Search the listing below for the line with "This screenshot has width=705, height=324.", then write out that line and every one after it exactly, without the pictures.
================
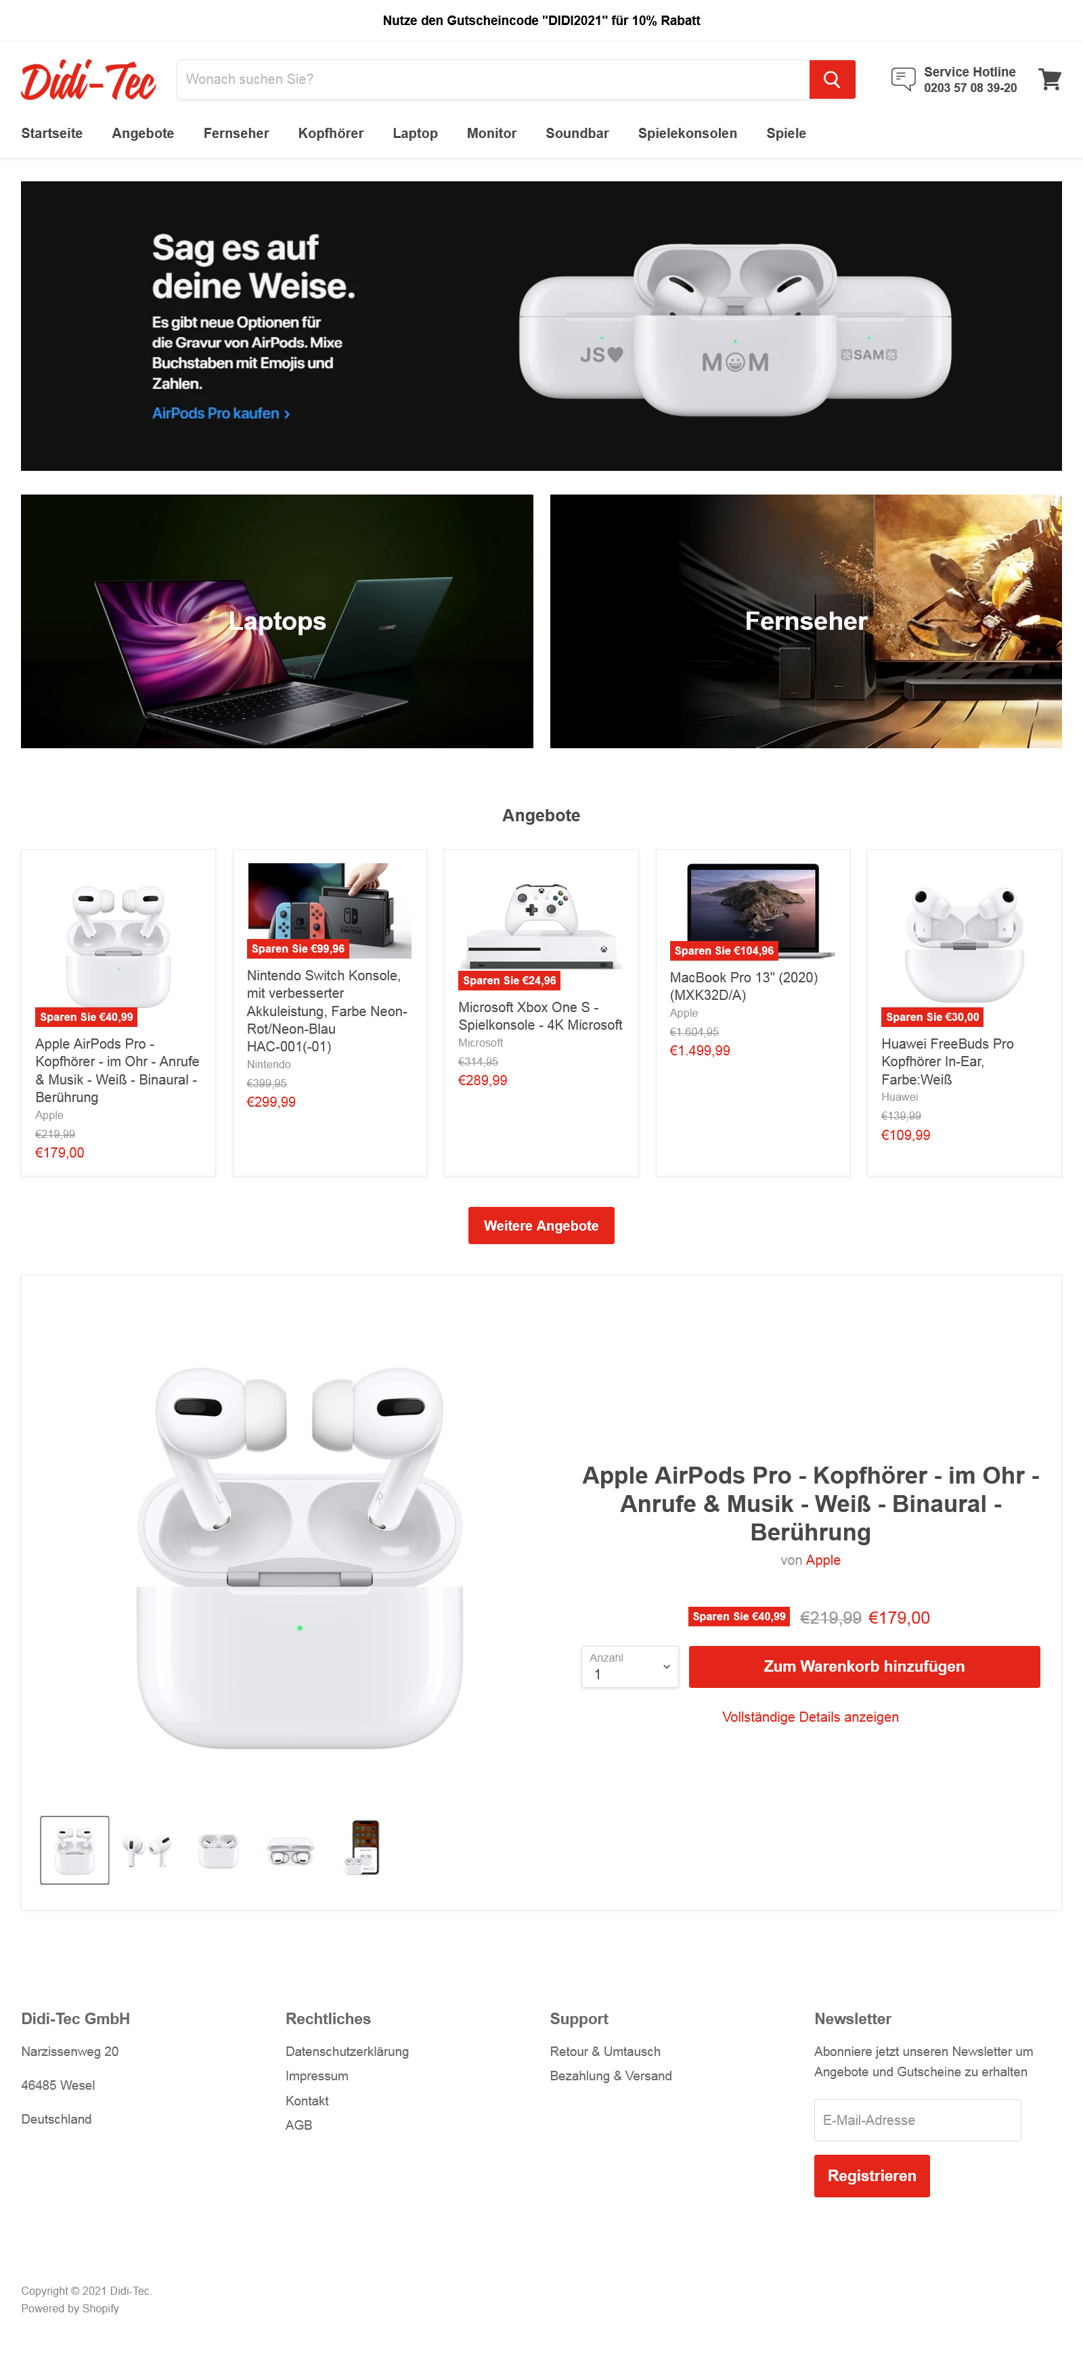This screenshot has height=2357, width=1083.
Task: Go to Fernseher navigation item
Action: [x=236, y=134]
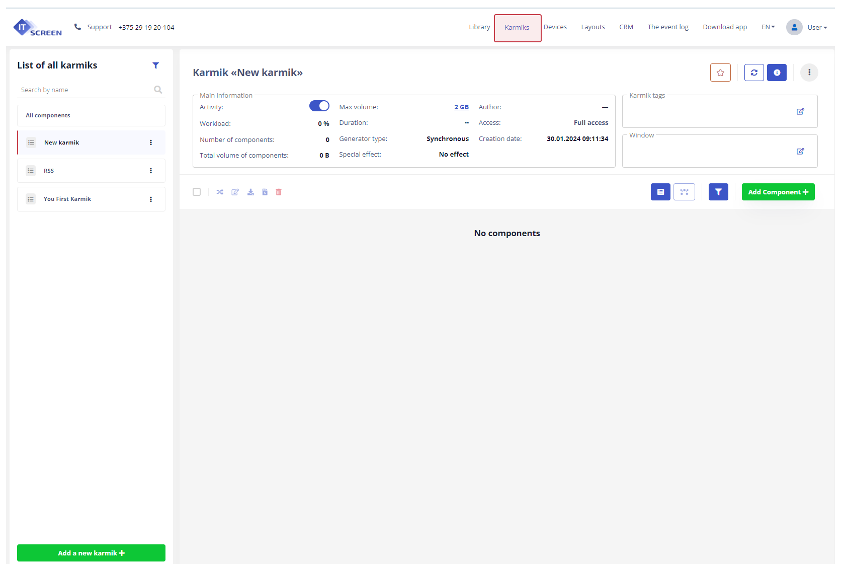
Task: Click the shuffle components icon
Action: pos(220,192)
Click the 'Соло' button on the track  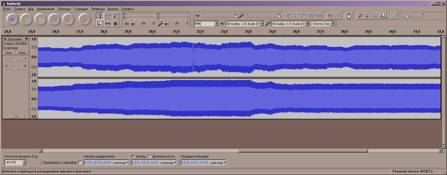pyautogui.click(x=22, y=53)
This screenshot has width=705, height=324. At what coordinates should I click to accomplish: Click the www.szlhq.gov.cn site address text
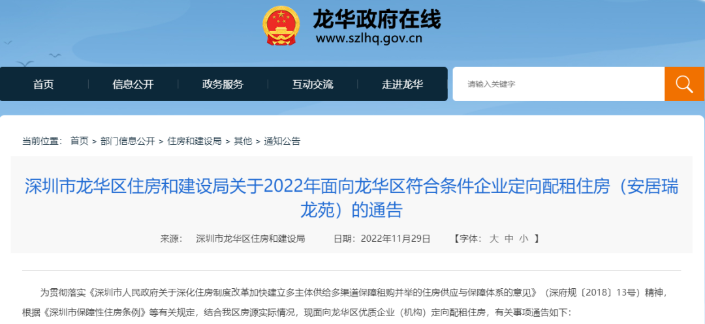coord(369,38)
================
## The answer
This screenshot has width=705, height=324. At what coordinates should I click to accomplish: Click the www.szlhq.gov.cn site address text
coord(369,38)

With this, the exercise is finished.